La liberté commande un meilleur contrôle

Fin 2015, la commission Charbonneau recommandait de resserrer les contrôles sur l’octroi des contrats publics, notamment dans les villes. Avec le projet de loi 122, le gouvernement Couillard leur consent plutôt davantage d’autonomie. Pour la très grande majorité de leurs contrats, les petites localités n’auront plus à procéder par appel d’offres.

Le projet de loi 122, déposé par le ministre des Affaires municipales et de l’Occupation du territoire, Martin Coiteux, propose de hausser de 25 000 $ à 100 000 $ la valeur des contrats municipaux soumis à l’obligation de procéder par appel d’offres.

Si ce rehaussement, réclamé par l’Union des municipalités du Québec (UMQ) et par la Fédération québécoise des municipalités (FQM), s’impose d’emblée pour les villes populeuses, il en va tout autrement des petites municipalités. Pour ces villes, la grande majorité des contrats qui sont actuellement sujets à des appels d’offres seront conclus de gré à gré.

Or, la commission Charbonneau avait déjà signalé que les petites municipalités manquaient cruellement d’expertise dans l’octroi des contrats. Contrairement aux plus grandes villes, elles ne disposent pas de mécanismes de surveillance et de contrôle. En outre, les élus des petites municipalités sont plus vulnérables aux pressions des promoteurs et des fournisseurs que leurs pendants des grandes villes.

Mentionnons que 1006 des 1110 municipalités du Québec comptent moins de 10 000 habitants et abritent 21 % de la population québécoise.

Le président du Conseil du trésor, Carlos Leitão, avant de passer le flambeau à Pierre Moreau, avait accepté d’amender le projet de loi 108 instituant l’Autorité des marchés publics (AMP) pour que les municipalités soient visées par la surveillance du nouvel organisme alors que le projet de loi les excluait. Ironiquement, l’AMP aura pour mandat de scruter seulement les contrats qui feront l’objet d’un appel d’offres.

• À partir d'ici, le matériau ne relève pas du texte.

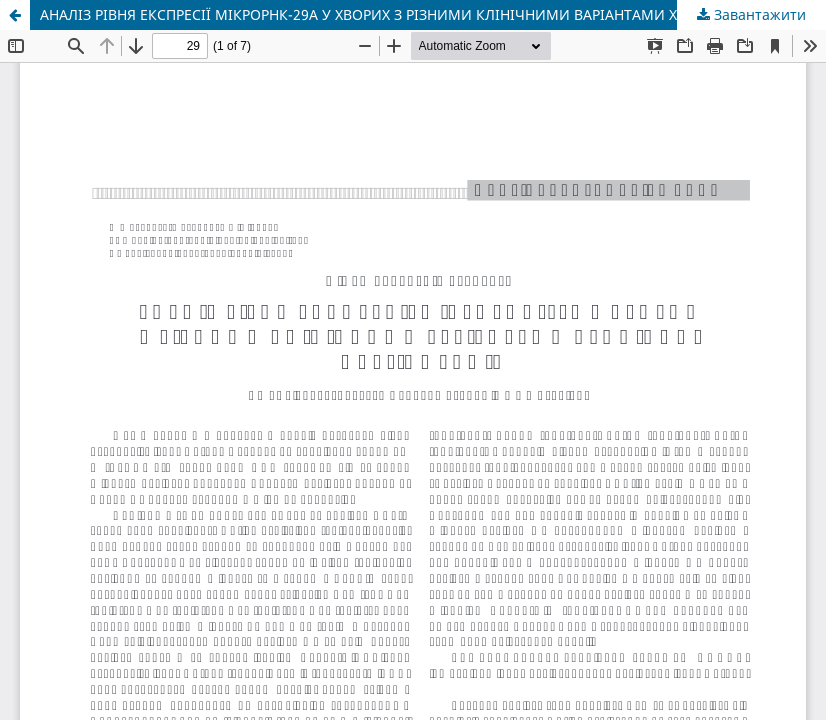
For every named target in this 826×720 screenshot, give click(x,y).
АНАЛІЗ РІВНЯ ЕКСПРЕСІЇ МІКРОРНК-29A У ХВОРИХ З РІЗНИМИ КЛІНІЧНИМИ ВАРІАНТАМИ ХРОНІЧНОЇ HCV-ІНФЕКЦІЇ (433, 14)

Certains maires estiment que le nouveau seuil de 100 000 $ est trop élevé. Si le projet de loi 122 est adopté, la mairesse de Mont-Joli, Danielle Doyer, abaissera à moins de 50 000 $ la barre des contrats qui pourront se conclure sans appel d’offres. Mont-Joli est une municipalité de 6600 âmes, et son budget annuel s’élève à 11 millions de dollars. Selon elle, ce n’est pas parce que le gouvernement permet aux municipalités de se soustraire aux appels d’offres pour des contrats d’une valeur jusqu’à 100 000 $ qu’une ville comme Mont-Joli va adopter cette pratique. Danielle Boyer croit que le seuil de 100 000 $ convient aux grandes villes, mais que plusieurs municipalités vont opter pour un seuil moins élevé.

De son côté, le maire de Saint-Jérôme, Stéphane Maher, estime que, pour sa ville de taille moyenne, qui, avec ses 75 000 habitants, est une capitale régionale, un seuil de 75 000 $, en raison de l’augmentation des coûts des services professionnels, serait suffisant. Il rejette le « mur-à-mur » et propose que la valeur maximale des contrats de gré à gré puisse être plus basse pour les plus petites municipalités, une suggestion qu’a aussi formulée la Ligue d’action civique, une organisation non partisane créée dans la foulée de la commission Charbonneau. Pour une ville de 1000 à 5000 habitants, le seuil de 100 000 $ éliminerait la quasi-totalité des appels d’offres.

En commission parlementaire, Martin Coiteux avait expliqué que le nouveau seuil faisait partie des engagements de son gouvernement envers les municipalités. Il a répété que ce seuil était déjà en vigueur les commissions scolaires et le réseau de la santé.

Or, en matière de contrats de gré à gré, tant les commissions scolaires que le réseau de la santé doivent observer une politique de gestion contractuelle. Ces réseaux sont soumis à l’autorité de leur ministère respectif et à l’examen possible du Vérificateur général du Québec (VG).

Au Devoir, Martin Coiteux a souligné que toutes les municipalités du Québec devront se doter d’une politique de gestion contractuelle. Les exigences minimales de cette politique seront définies par règlement dans le cadre d’un décret gouvernemental. Le ministre a comparé cette obligation imposée aux municipalités à une contrepartie pour cette nouvelle liberté qu’elles obtiendront. Quelle autorité sera chargée de s’assurer que les municipalités respectent cette politique de gestion contractuelle ? Martin Coiteux ne l’a pas précisé.

Dans le cas des commissions scolaires et du réseau de la santé, les ministères et le VG ont la haute main. Il faudrait qu’il en soit de même pour les petites municipalités, qui, contrairement aux grandes villes, ne sont pas dotées de mécanismes de contrôle.